The power of symbols

The Church of Hagia Sophia in Istanbul is of enormous significance to the Greek people and the Orthodox faith. For centuries, folklore associated the re-establishment of the Byzantine Empire with the resumed operation of the church. There was no mention of the Sacred Palace, the seat of emperors for 800-plus years.

Hagia Sophia functioned as a mosque from 1453 to 1934, when Turkey’s first president, Mustafa Kemal Ataturk, transformed it into a museum for his own political ends. Today, another Turkish president, Recep Tayyip Erdogan – promoting diametrically opposed personal ambitions to those pursued by Ataturk – has allowed the site to be used for a televised reading of the Quran during Ramadan.

The power of symbols, however, remains catalytic and the decision by the Turkish authorities was seen as a provocation by the Greek people and also by the country’s political parties. The Greeks correctly believe – as does UNESCO – that Hagia Sophia is a monument of world cultural heritage, therefore, any dissatisfaction with Ankara’s decision should have come from the Greek Culture Ministry and, perhaps, at a stretch, from the Church of Greece, even though such a move would not have been within its jurisdiction as it is the job of the Patriarchate to protect the interests of Orthodoxy.

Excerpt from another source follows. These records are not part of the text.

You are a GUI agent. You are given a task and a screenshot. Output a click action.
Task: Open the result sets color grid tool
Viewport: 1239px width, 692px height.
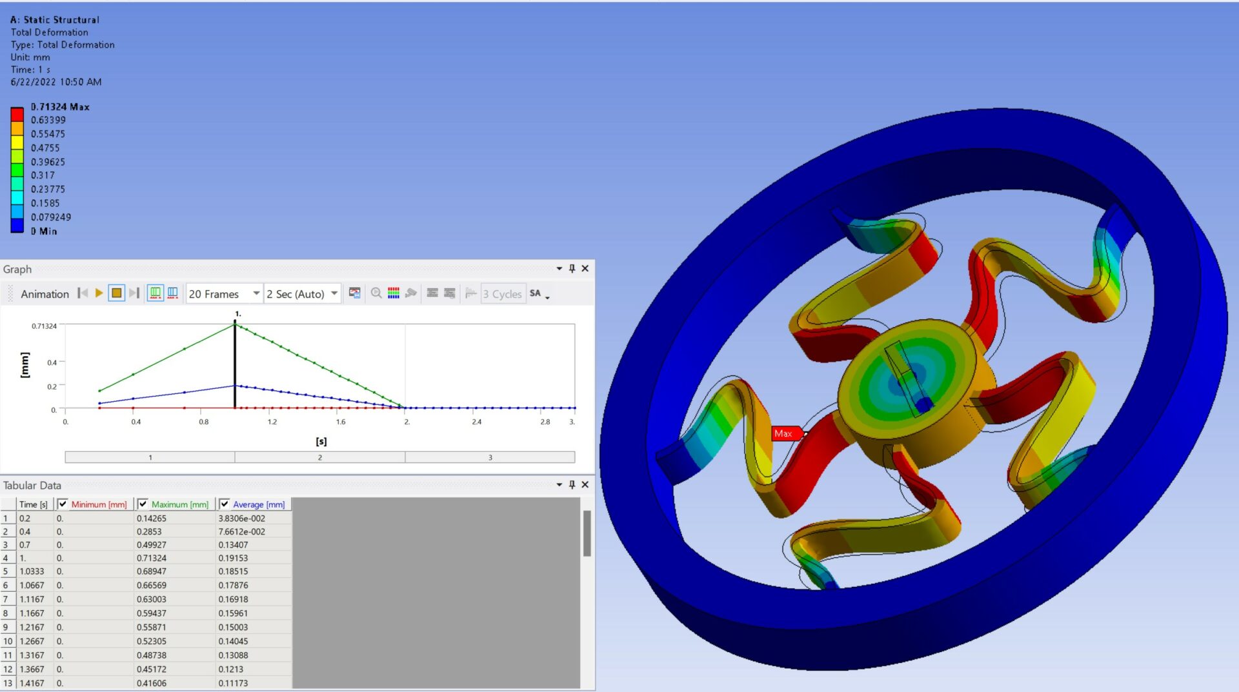coord(393,293)
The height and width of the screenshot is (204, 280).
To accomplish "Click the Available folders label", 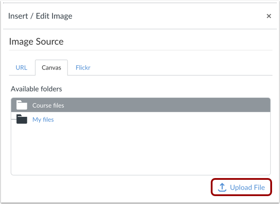I will [x=37, y=89].
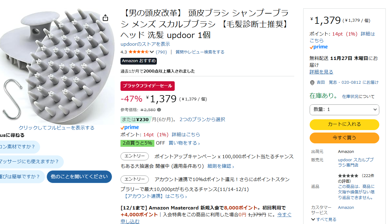Add item with カートに入れる button
Image resolution: width=387 pixels, height=224 pixels.
click(344, 124)
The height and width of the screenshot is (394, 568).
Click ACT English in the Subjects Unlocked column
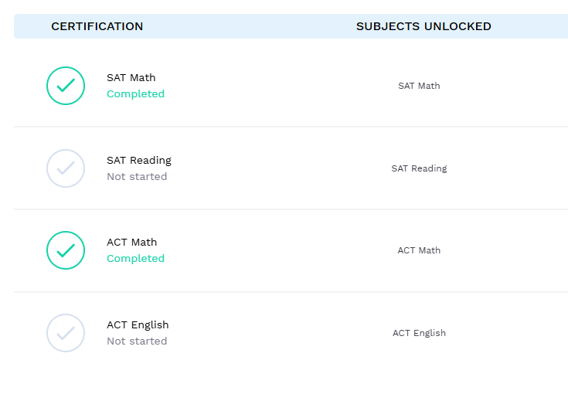(419, 333)
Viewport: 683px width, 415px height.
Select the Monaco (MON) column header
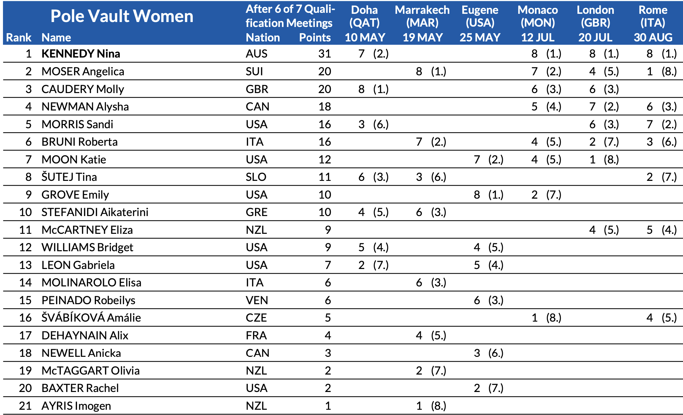(538, 23)
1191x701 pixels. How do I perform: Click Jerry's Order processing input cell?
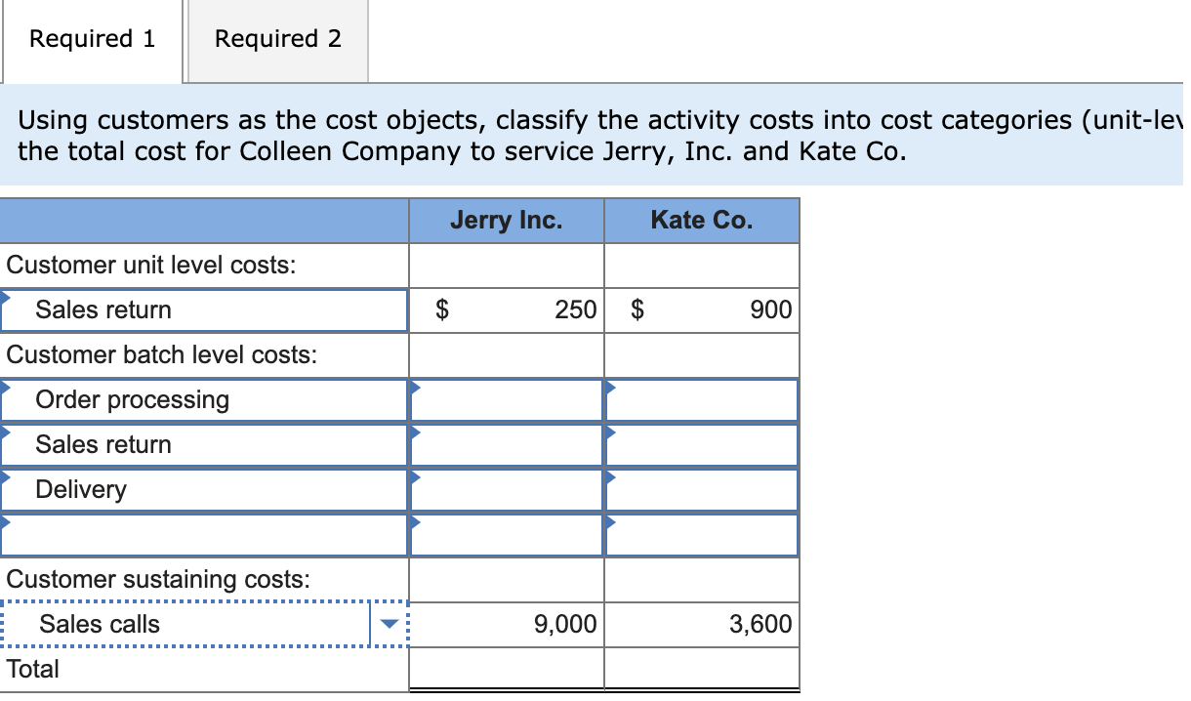(506, 399)
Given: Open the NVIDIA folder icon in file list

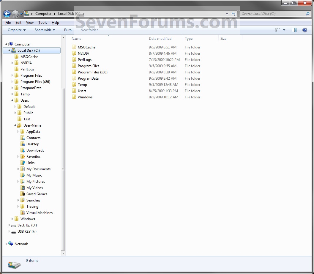Looking at the screenshot, I should click(x=74, y=53).
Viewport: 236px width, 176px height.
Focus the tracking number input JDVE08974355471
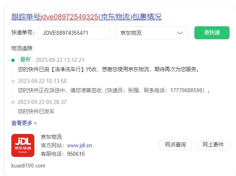(x=74, y=33)
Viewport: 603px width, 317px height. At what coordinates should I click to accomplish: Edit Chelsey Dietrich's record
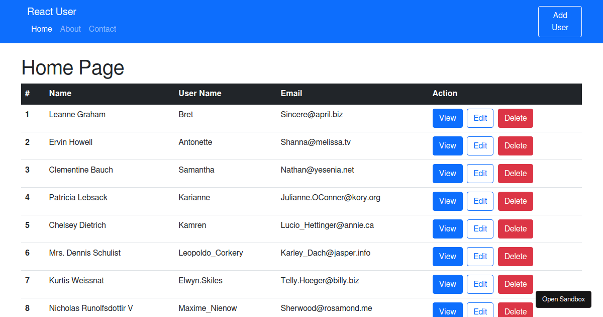(480, 228)
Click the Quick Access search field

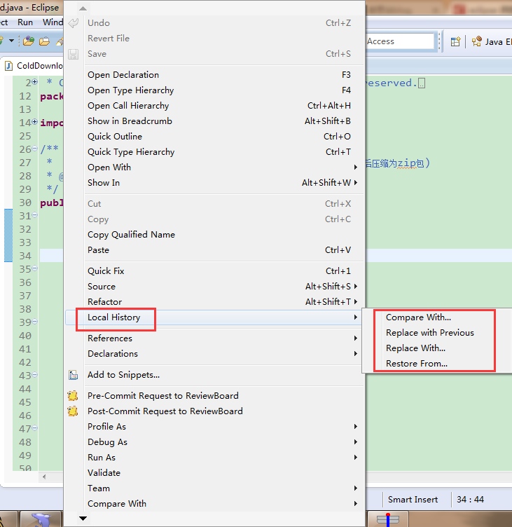399,41
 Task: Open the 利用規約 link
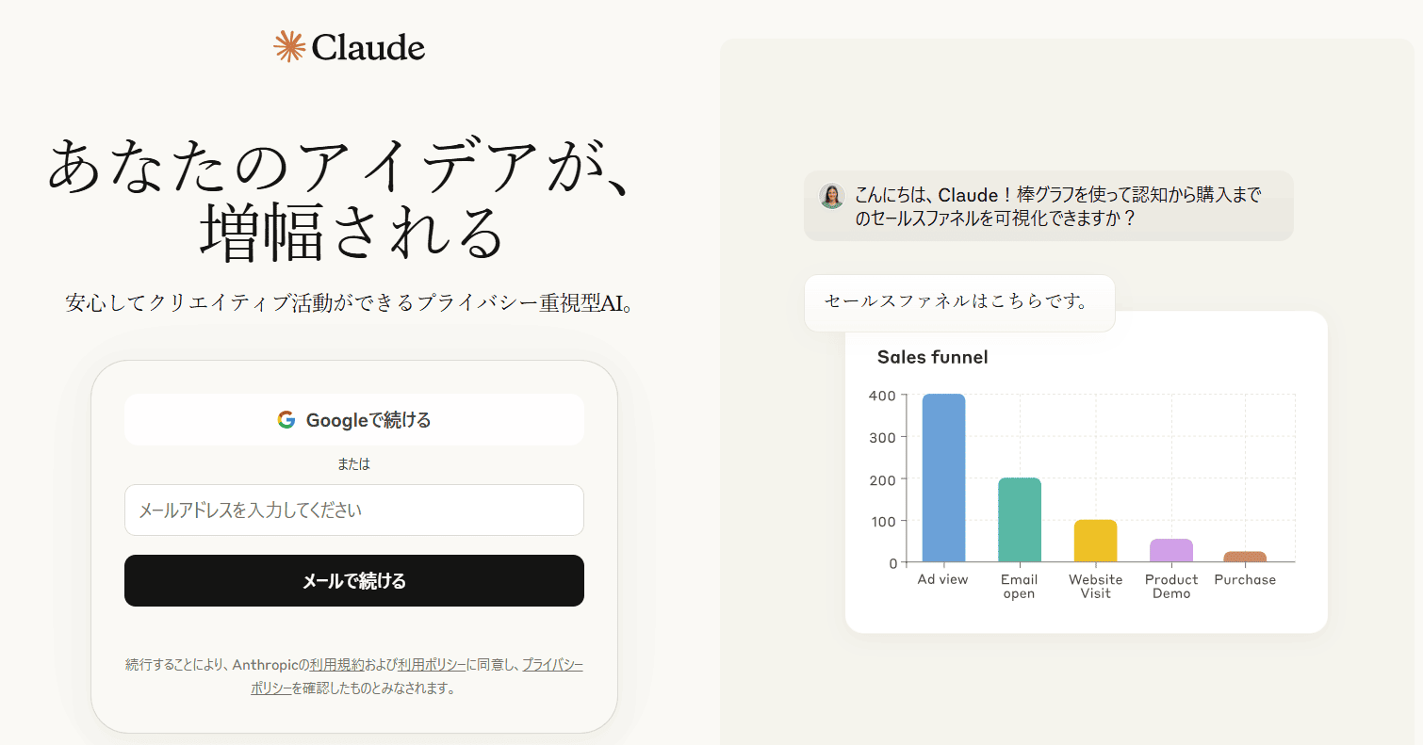pos(335,664)
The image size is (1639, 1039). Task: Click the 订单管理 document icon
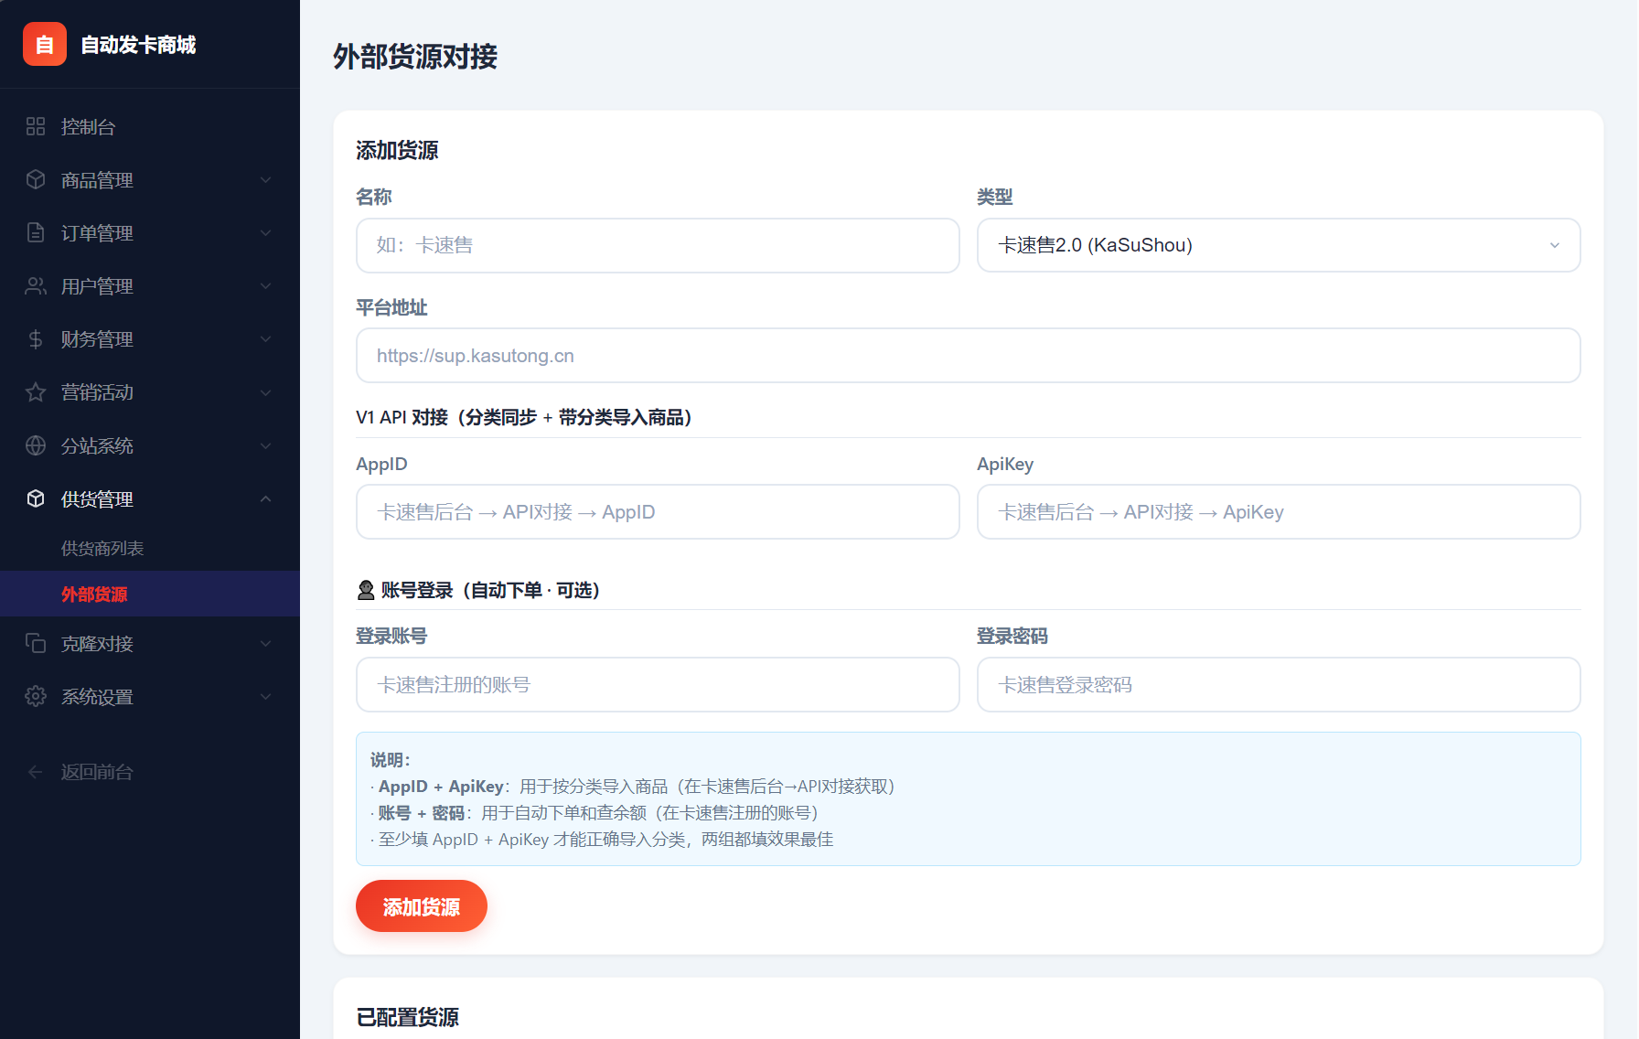coord(36,233)
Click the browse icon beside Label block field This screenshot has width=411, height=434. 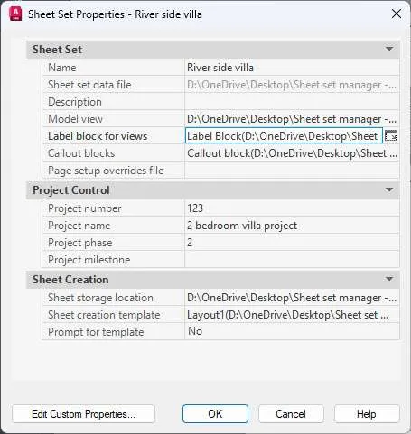(x=391, y=136)

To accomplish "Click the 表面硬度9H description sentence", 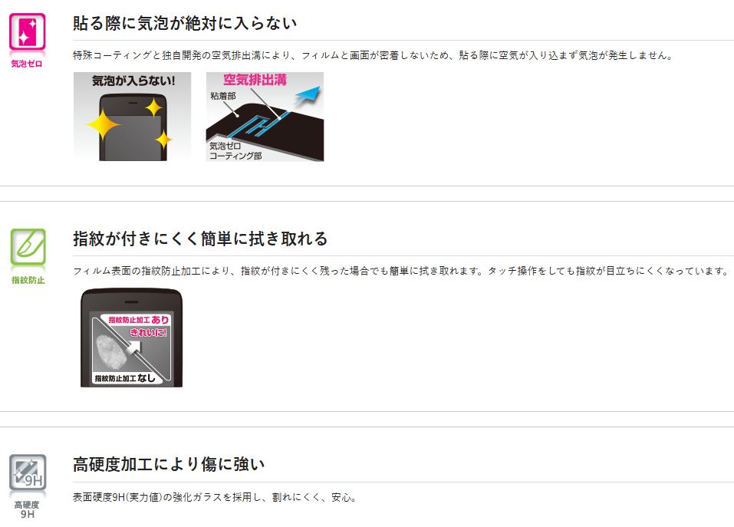I will (215, 498).
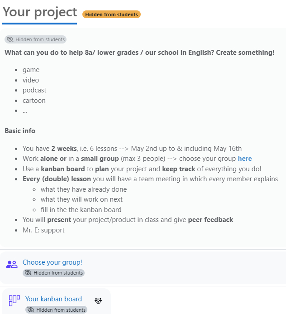286x314 pixels.
Task: Click the crossed-eye icon under Your kanban board
Action: (31, 309)
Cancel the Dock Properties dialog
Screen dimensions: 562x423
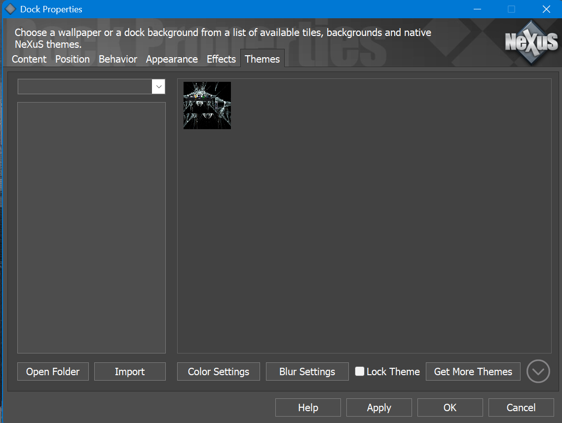[521, 408]
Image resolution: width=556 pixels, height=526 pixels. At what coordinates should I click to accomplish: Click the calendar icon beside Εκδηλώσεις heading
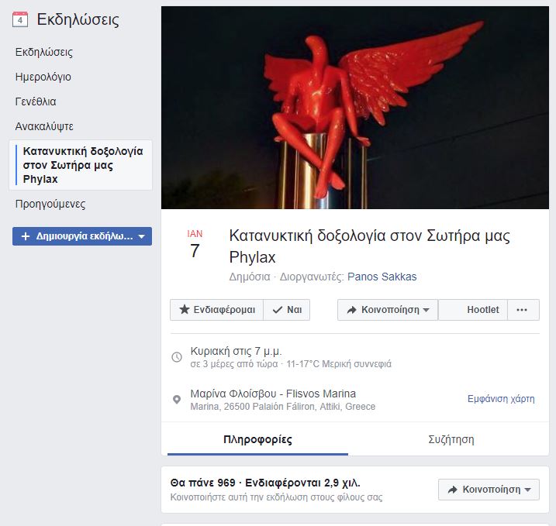(x=20, y=19)
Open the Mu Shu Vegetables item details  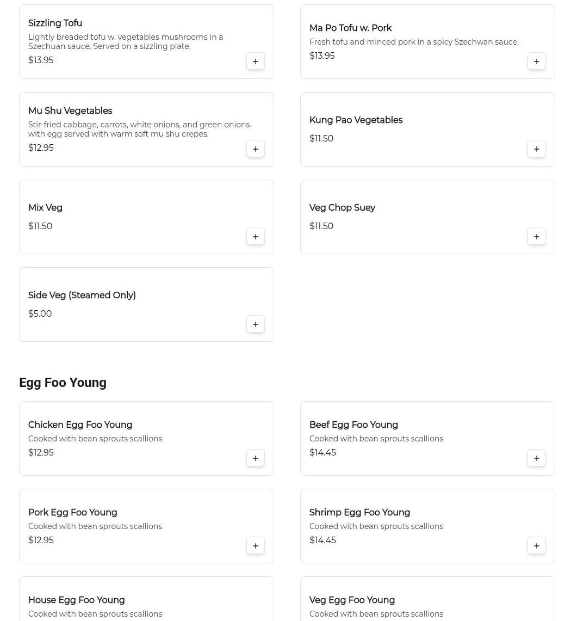pos(70,111)
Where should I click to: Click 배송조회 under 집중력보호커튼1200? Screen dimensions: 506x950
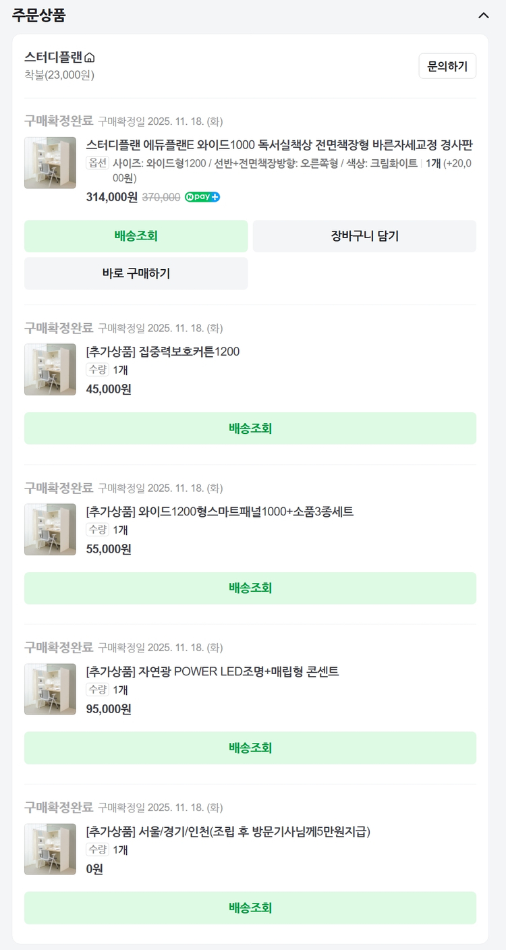(x=251, y=428)
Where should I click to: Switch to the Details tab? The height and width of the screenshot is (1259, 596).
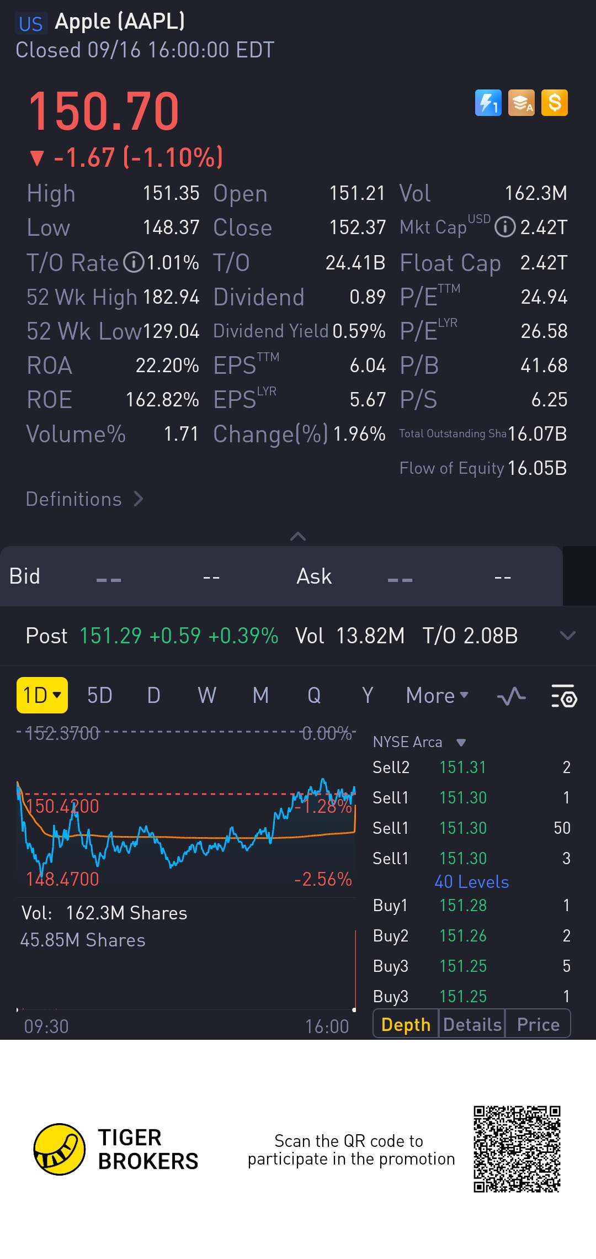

Instead, the reaction came from the Ministry of Foreign Affairs, which condemned the decision as “regressive” and incompatible with “modern, democratic and secular societies.” As was expected, the counterattack came from a representative of the Turkish Foreign Ministry, who accused Greece of suppressing the rights of its “Turkish” minority in the northeastern region of Thrace and other such unfounded charges. In short, the issue took on a political dimension, which, because of the uncertainty prevailing in Turkey, could lead to very undesirable developments.

This writer has no particular admiration for Erdogan’s policy, neither inside the country nor in foreign affairs. However, a civil war is in the offing in Turkey, which, in combination with the territorial changes in Syria and Iraq, could lead to the fragmentation of the Turkish state.

The most worrying thing is that Erdogan seems to think that extreme confrontation, both within and outside the country’s borders, is key to remaining in power.

It is not our job to change Turkey and the issue of Hagia Sophia is not a bilateral political matter but entirely about respecting world cultural heritage – so it should be left at that.